Now a resident of Westfield, Fiorentino attended the diploma nursing school connected with Albert Einstein Medical Center in Philadelphia, where she lived in their nursing school residence for two years. After graduating in 1978, Fiorentino accepted a position at Massachusetts General for one year before moving to Springfield where she developed a love for working with dialysis patients at a freestanding dialysis clinic. Eventually, she found her way to Baystate Medical Center, where before joining the transplant team, Fiorentino spent time working on the hospital’s renal floor and in the acute dialysis unit.
During National Nurses Week, May 6-12, the work of America’s 3.1 million registered nurses like Fiorentino to maintain the health of millions of individuals will be celebrated throughout Baystate Health and around the country. This year’s theme, “Nurses: Advocating, Leading, Caring,” is designed to raise awareness of the value of nursing – the nation’s largest health care profession – and help educate the public about the role nurses play in meeting the health care needs of a diverse population.
“I found being a dialysis nurse to be a nice balance between the technical aspects of nursing and the patient connection because you are able to build a long-term relationship with your patients,” said Fiorentino.
When asked about recommending the nursing profession to someone, Fiorentino  had no qualms about it.
“What’s not isn’t great about being a nurse! . It’s a wonderful career. You can work anywhere in the world and you can care for patients from birth until the end of their lives. People think very highly of nurses and depend on them for care. It’s a great profession, very rewarding, but challenging, and I can’t imagine doing anything else,” said Fiorentino.
Now working as a transplant nurse alongside patients who are waiting for a new kidney, Fiorentino said she is concentrating on getting the word out to the public about the need for more living donors – especially as the number of available kidneys from deceased donors cannot meet the demand of the many patients on the waiting list.
Sponsored by the American Nurses Association, National Nurses Week is devoted to highlighting the many ways in which registered nurses are working to improve health care.

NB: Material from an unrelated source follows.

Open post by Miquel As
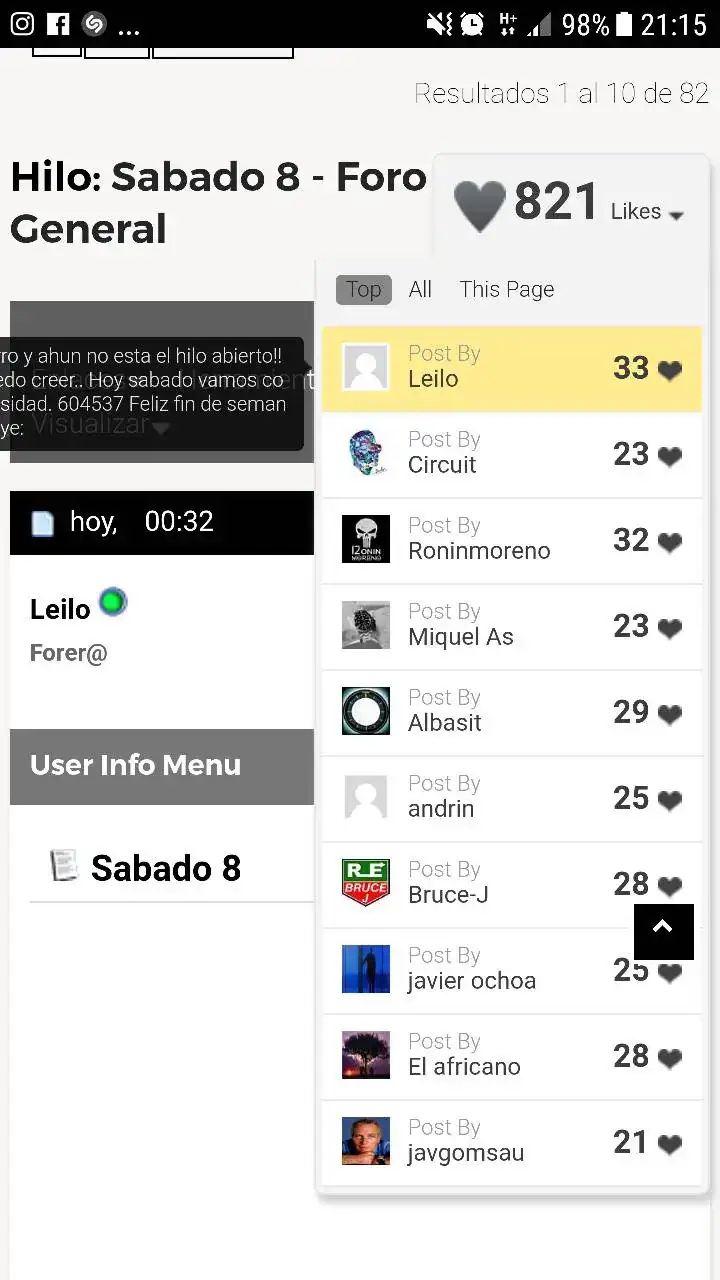The image size is (720, 1280). pyautogui.click(x=512, y=626)
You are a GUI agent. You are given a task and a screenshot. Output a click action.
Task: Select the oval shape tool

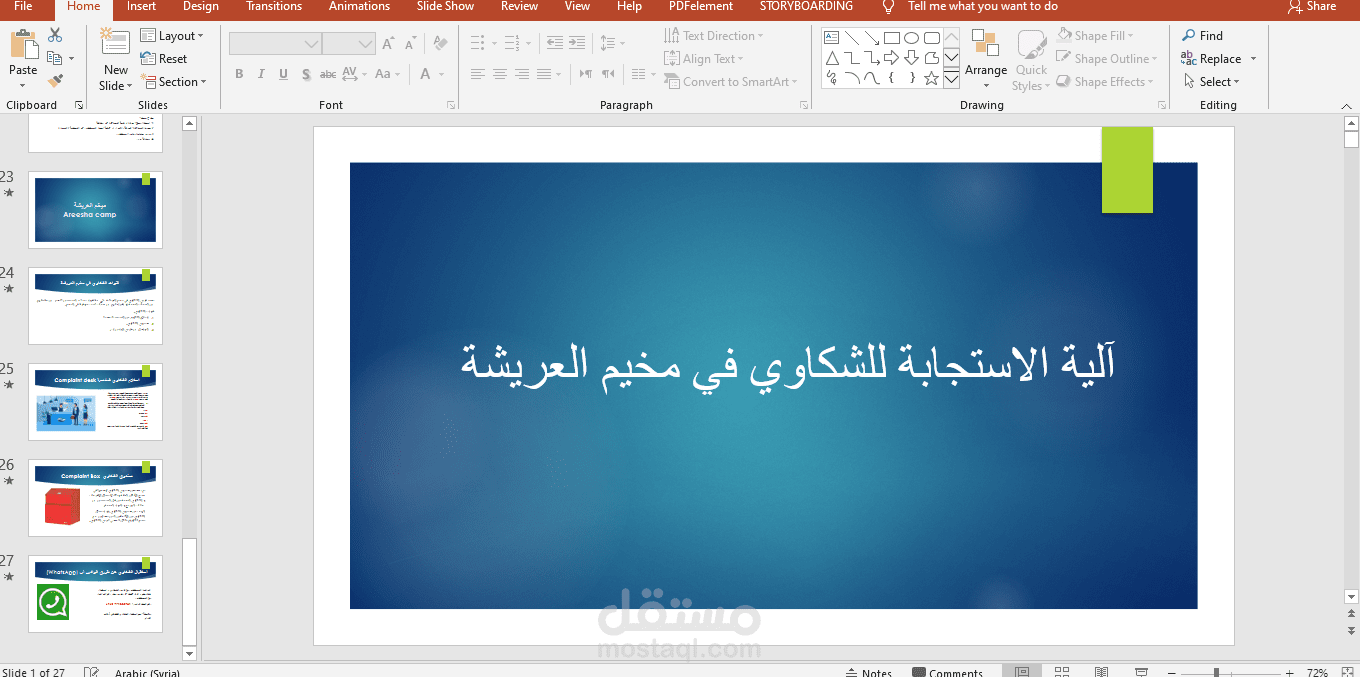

Often described as an art and a science, nursing is a profession that  embraces dedicated people with varied interests, strengths and passions because of the many opportunities the profession offers from working in hospitals to school-based clinics and long-term care facilities, to mention just a few. And, nurses have many roles from staff nurse to educator to nurse practitioner and nurse researcher.
National Nurses Week begins May 6 and ends on May 12, the birthday of Florence Nightingale, founder of nursing as a modern profession. During this week, registered nurses throughout the country and at Baystate Medical Center will be honored in several ways including displays of research conducted by Baystate nurses, a nursing gala and awards ceremony, and various educational activities.
Baystate Medical Center has been re-designated for the second time as a Magnet hospital for excellence in nursing services – a distinction that places the hospital’s nursing staff among the finest in the nation. Nationally, only about 6.7% of all health care organizations carry Magnet designations.